P.2d at 582. In determining the importance of the government interest, the Court requested evidence on "the nature and magnitude" of the risk that the burden on public coffers would be increased by elimination of the TCA cap. Id. at 631, 798 P.2d at 581. Particularly, the Court asked for information concerning the relative cost of "the claims of [catastrophically injured] tort victims in the aggregate as compared to the aggregated claims of those with individual claims of $300,000 or less." Id. at 630, 798 P.2d at 580. Second, with regard to the "substantial relationship" prong of the intermediate scrutiny analysis, the Court wanted information on whether the increased costs would create a "real cost crisis" that would affect the provision of important government services. Id. at 628-29, 798 P.2d at 578-79.

¶8 During the subsequent remand hearing of approximately three weeks, the parties developed and presented evidence to the district court related to the operation and effect of the cap with respect to the City.

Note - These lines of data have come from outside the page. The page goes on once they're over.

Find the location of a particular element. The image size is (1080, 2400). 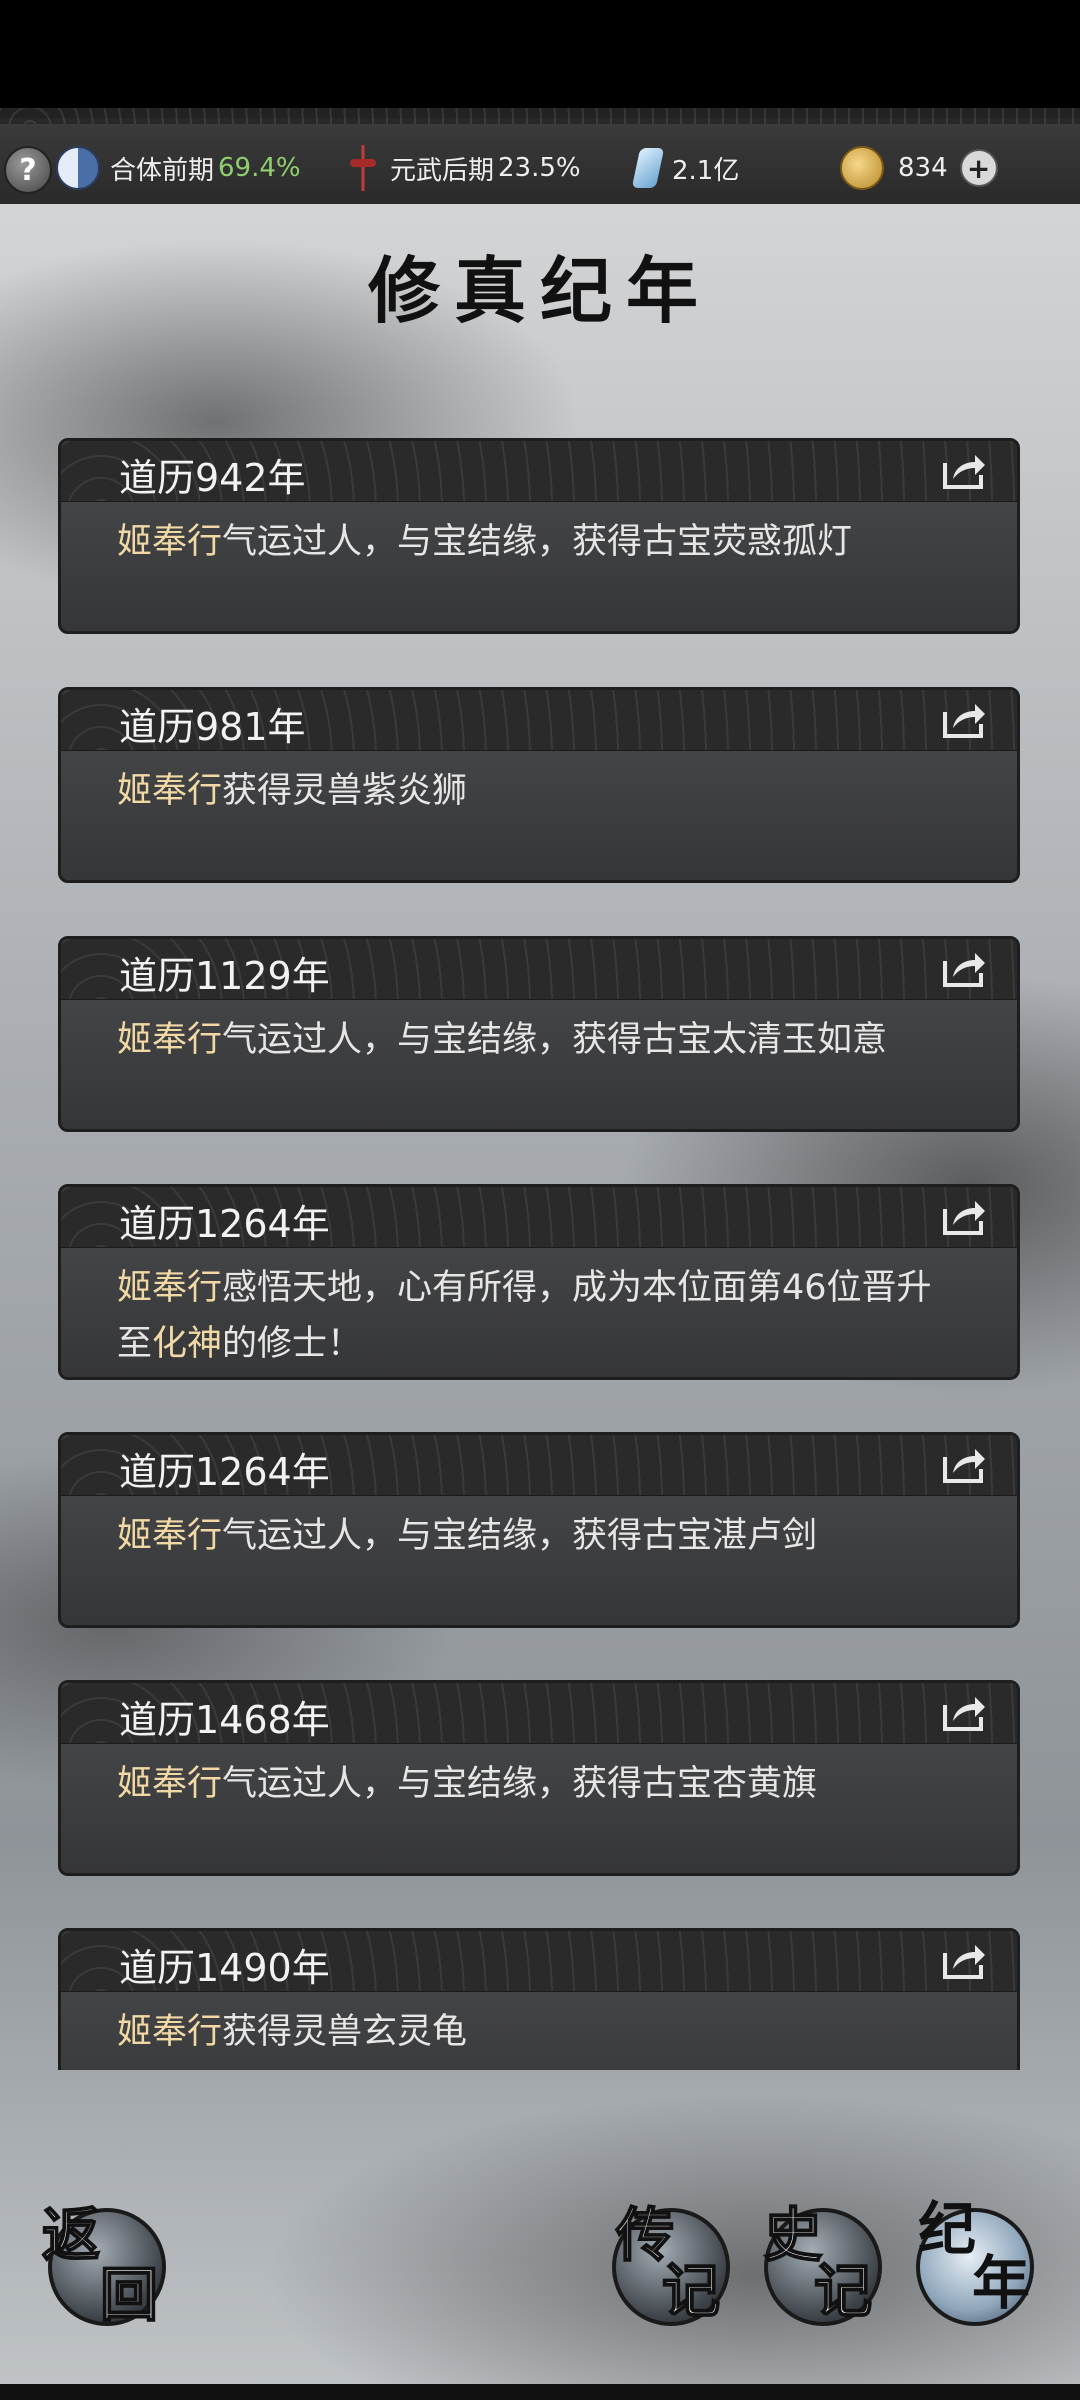

resource-bar-ornament is located at coordinates (540, 116). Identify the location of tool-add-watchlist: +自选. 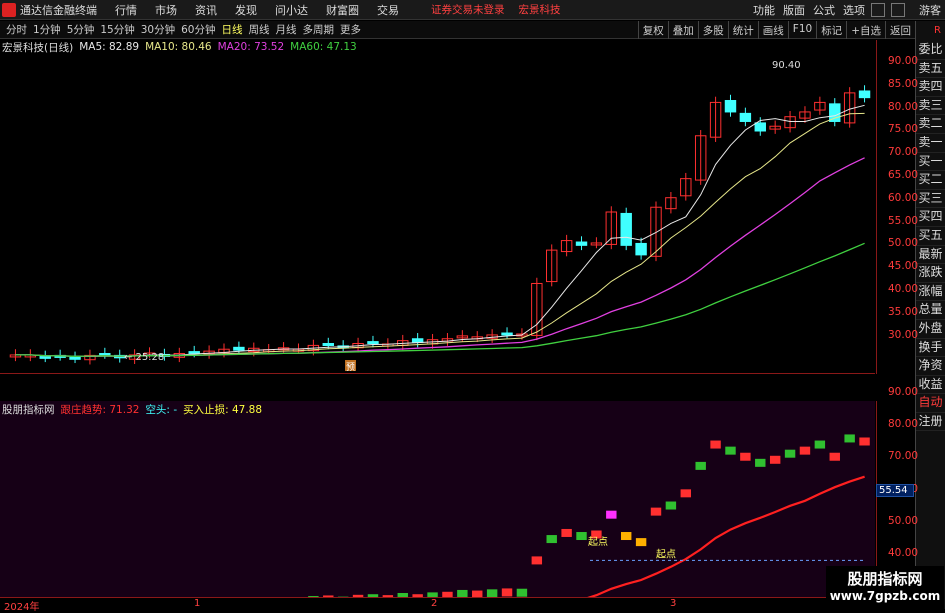
(866, 30).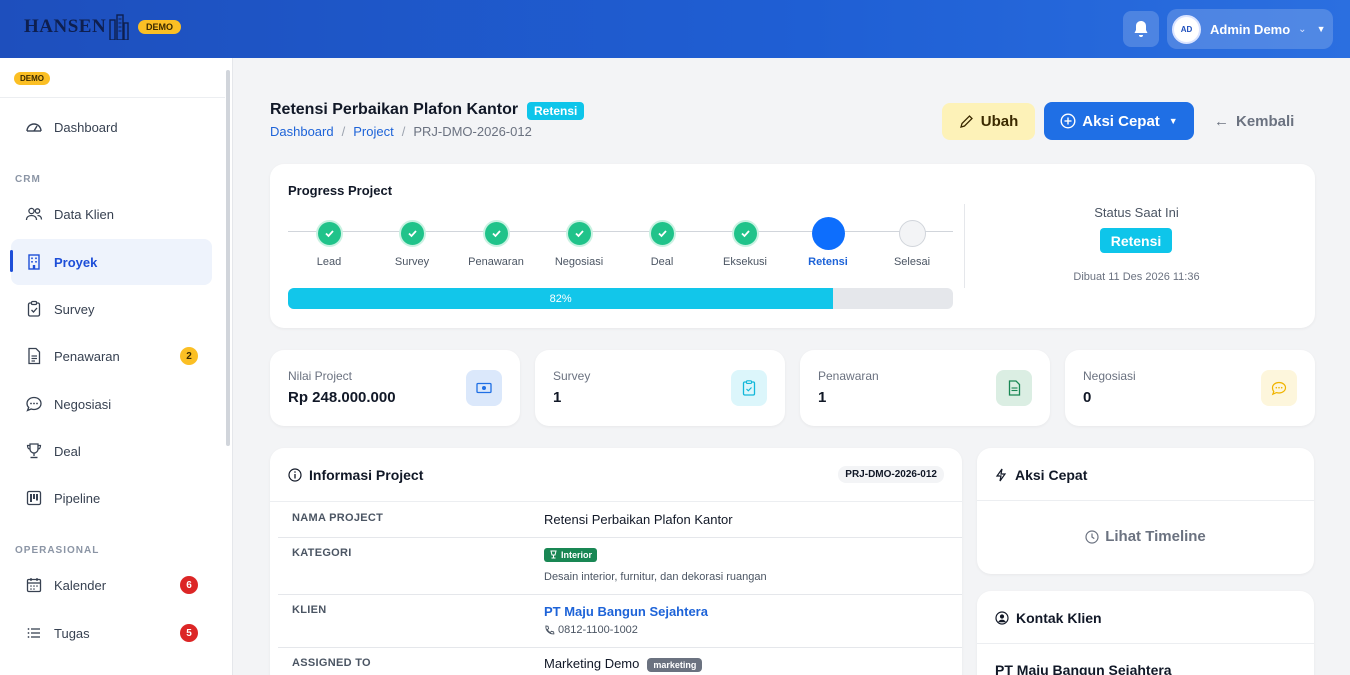 The width and height of the screenshot is (1350, 675). I want to click on sidebar-item-data-klien: Data Klien, so click(112, 214).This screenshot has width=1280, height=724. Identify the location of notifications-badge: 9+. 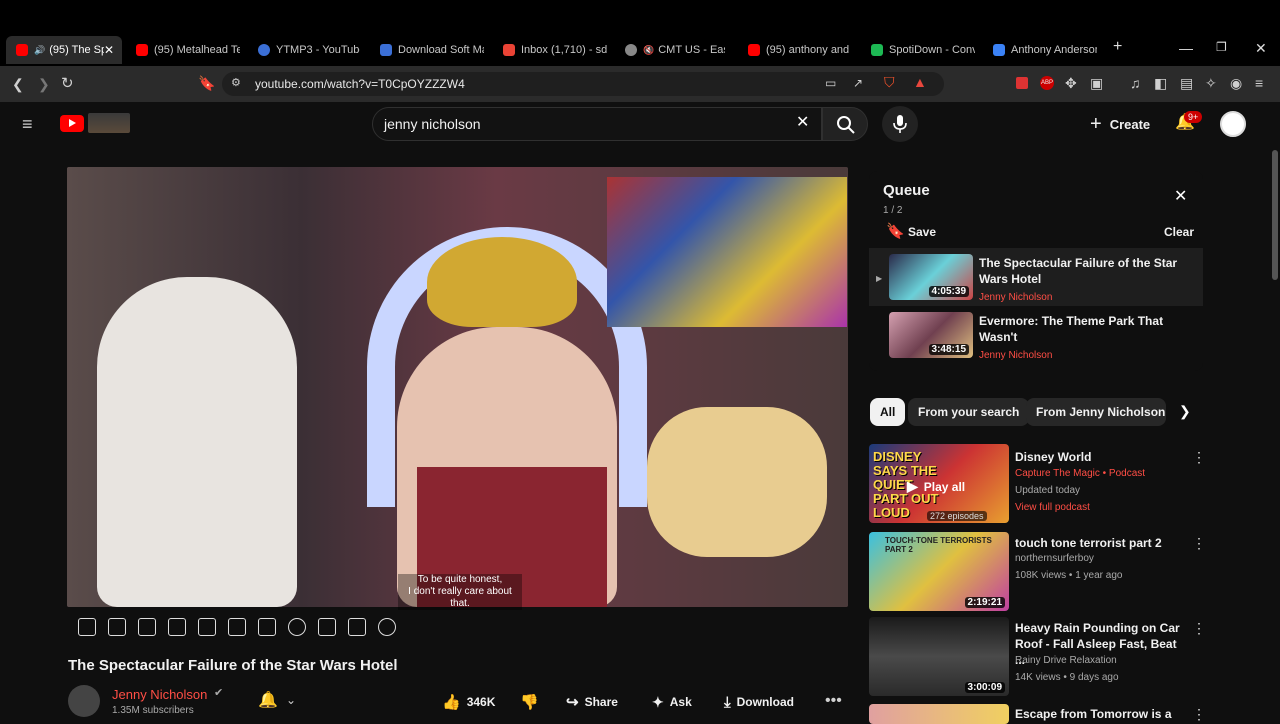
(1194, 117).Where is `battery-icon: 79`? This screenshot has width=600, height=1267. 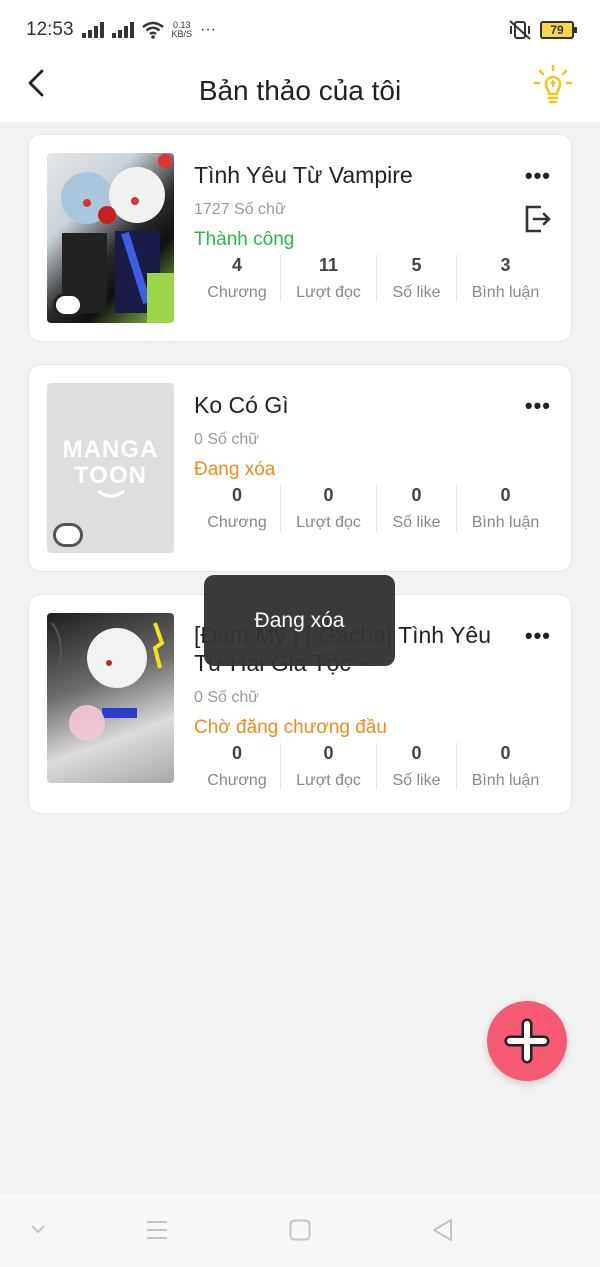 battery-icon: 79 is located at coordinates (558, 30).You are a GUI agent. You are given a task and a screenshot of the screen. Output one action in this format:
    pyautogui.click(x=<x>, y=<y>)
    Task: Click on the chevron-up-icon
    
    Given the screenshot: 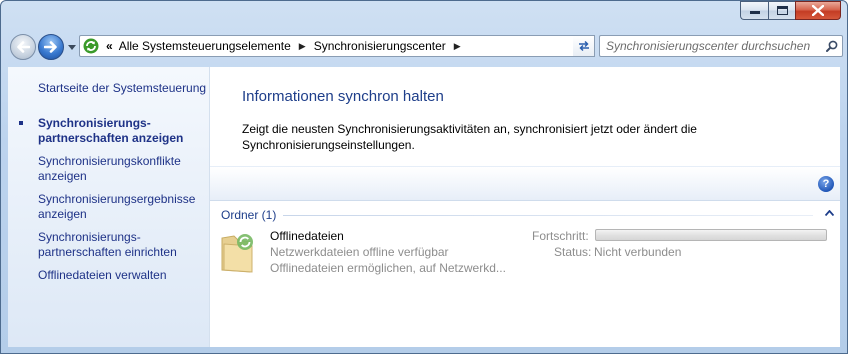 What is the action you would take?
    pyautogui.click(x=829, y=213)
    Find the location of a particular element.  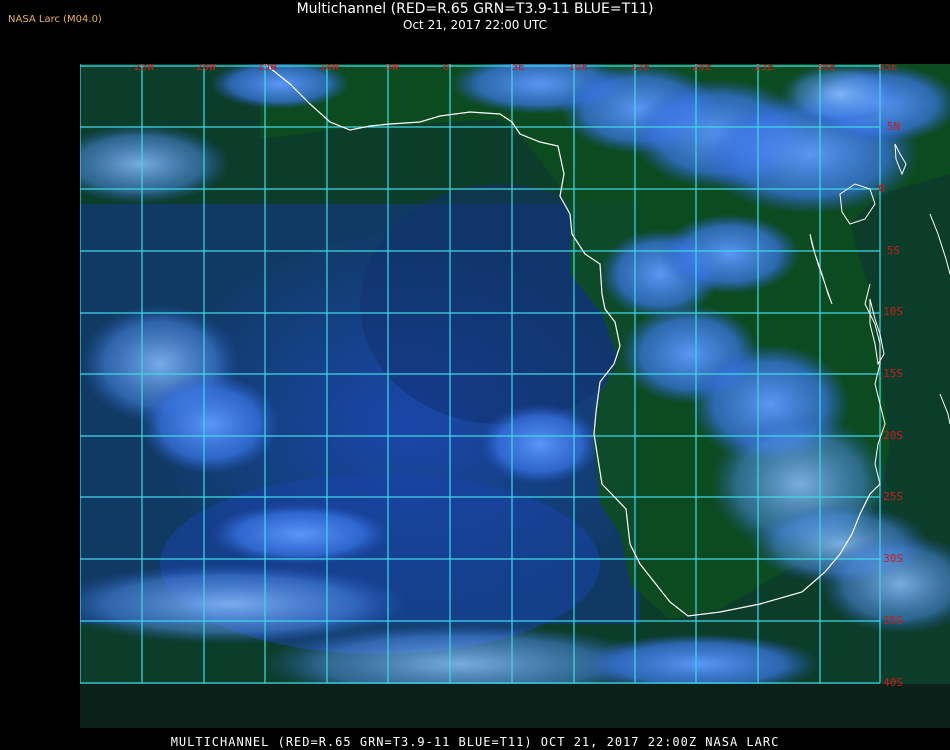

lon-label: 35E is located at coordinates (888, 68).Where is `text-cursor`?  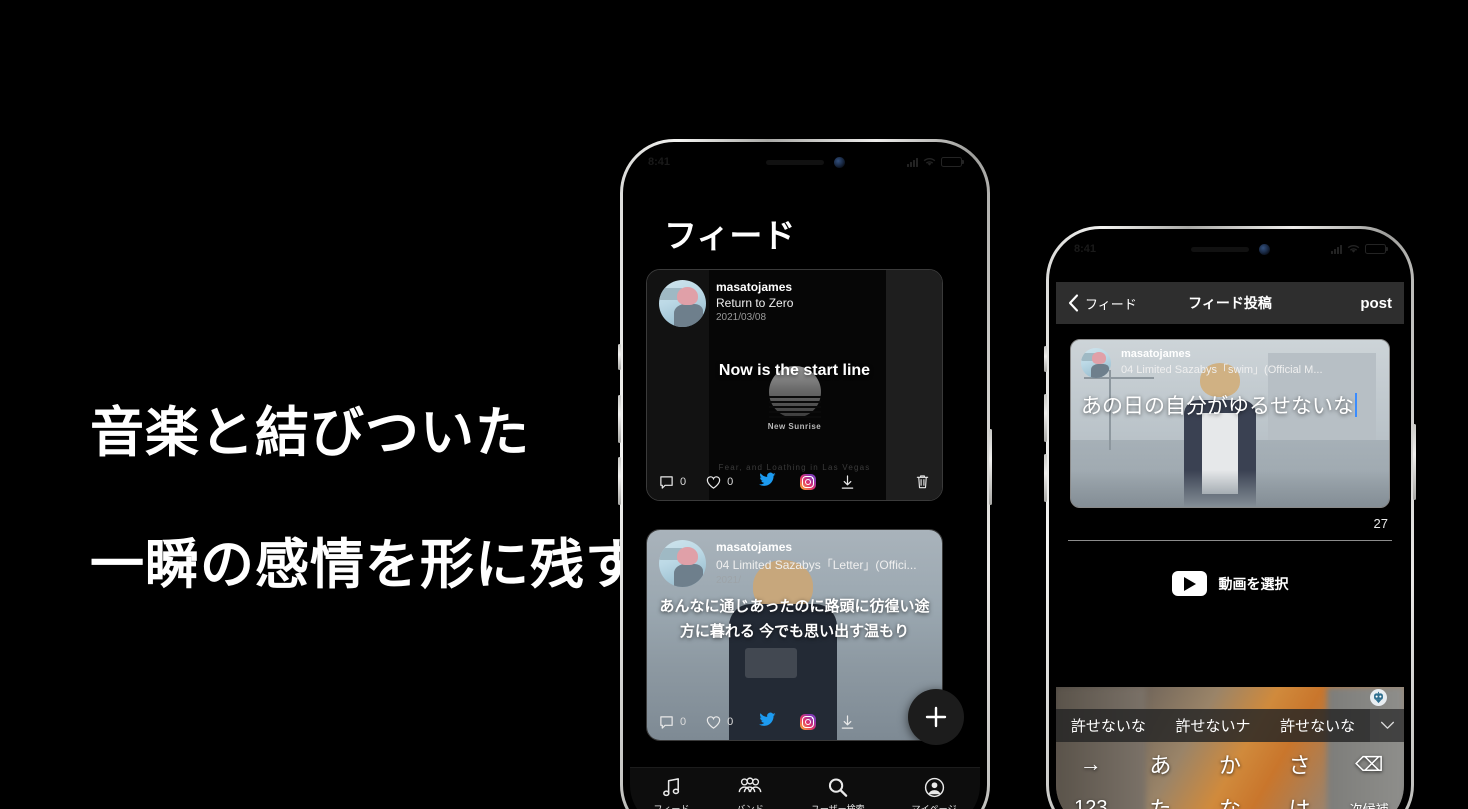 text-cursor is located at coordinates (1356, 405).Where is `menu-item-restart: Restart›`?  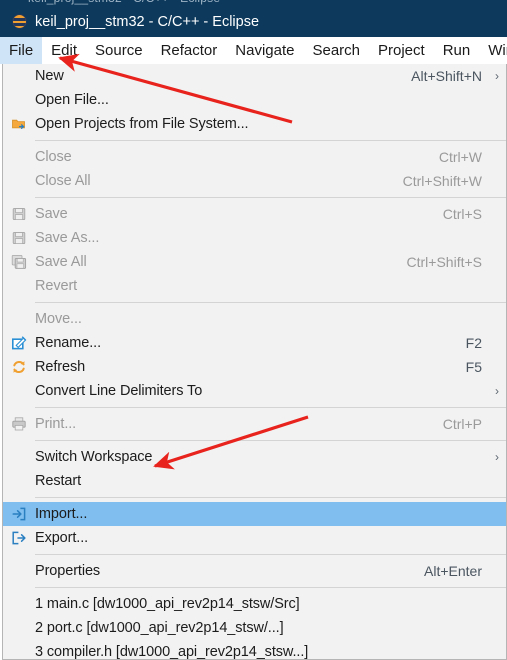
menu-item-restart: Restart› is located at coordinates (254, 481).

The evidence included testimony from twelve witnesses and the admission of over 200 documentary exhibits. The district court denied attempts to include empirical evidence concerning New Mexico municipalities other than Albuquerque. After the hearing, the judge submitted his findings and conclusions, holding that the City had met its burden of demonstrating that the TCA cap was substantially related to an important City interest.

¶9 On September 6, 1994, the Supreme Court filed a divided plurality opinion in review of the evidentiary hearing. The opinion affirmed the holding that the TCA cap was constitutional under the limitations pursuant to which the case was tried. However, after a rehearing on the case, the Court withdrew its plurality opinion. In the subsequent Order, the Court noted that the trial court had erred in excluding evidence from other municipalities and ordered a remand for another evidentiary hearing. See Trujillo II, 119 N.M. at 603, 893 P.2d at 1007. The Court stated that the City's burden upon remand would be to establish a substantial relationship between the TCA cap and the protection of the public fisc as "an indivisible and statewide whole," both at the time the legislature enacted the cap and at the time the causes of action accrued. Id.

¶10 Upon remand, the Risk Management Division of the State of New Mexico and the New Mexico Municipal League intervened as defendants. Plaintiffs subsequently filed a motion asking the district court to set the scope of the proceedings for the second evidentiary hearing. The district court limited the evidentiary hearing to evidence within the 1976-77 and 1984-85 time frames, and the Supreme Court, upon challenge by the parties, affirmed these parameters.

¶11 The second evidentiary hearing occurred from April 28, 1997, through May 8, 1997, and again, the parties submitted substantial testimonial and documentary evidence. The district court rendered its findings of fact and conclusions of law soon thereafter, holding that the limit on the Plaintiffs' damages was unconstitutional. The court also awarded post-judgment interest, but the award of interest was withdrawn after rehearing on the issue. Plaintiffs then filed their notice of appeal on the case, and Defendants filed a notice of cross-appeal soon thereafter.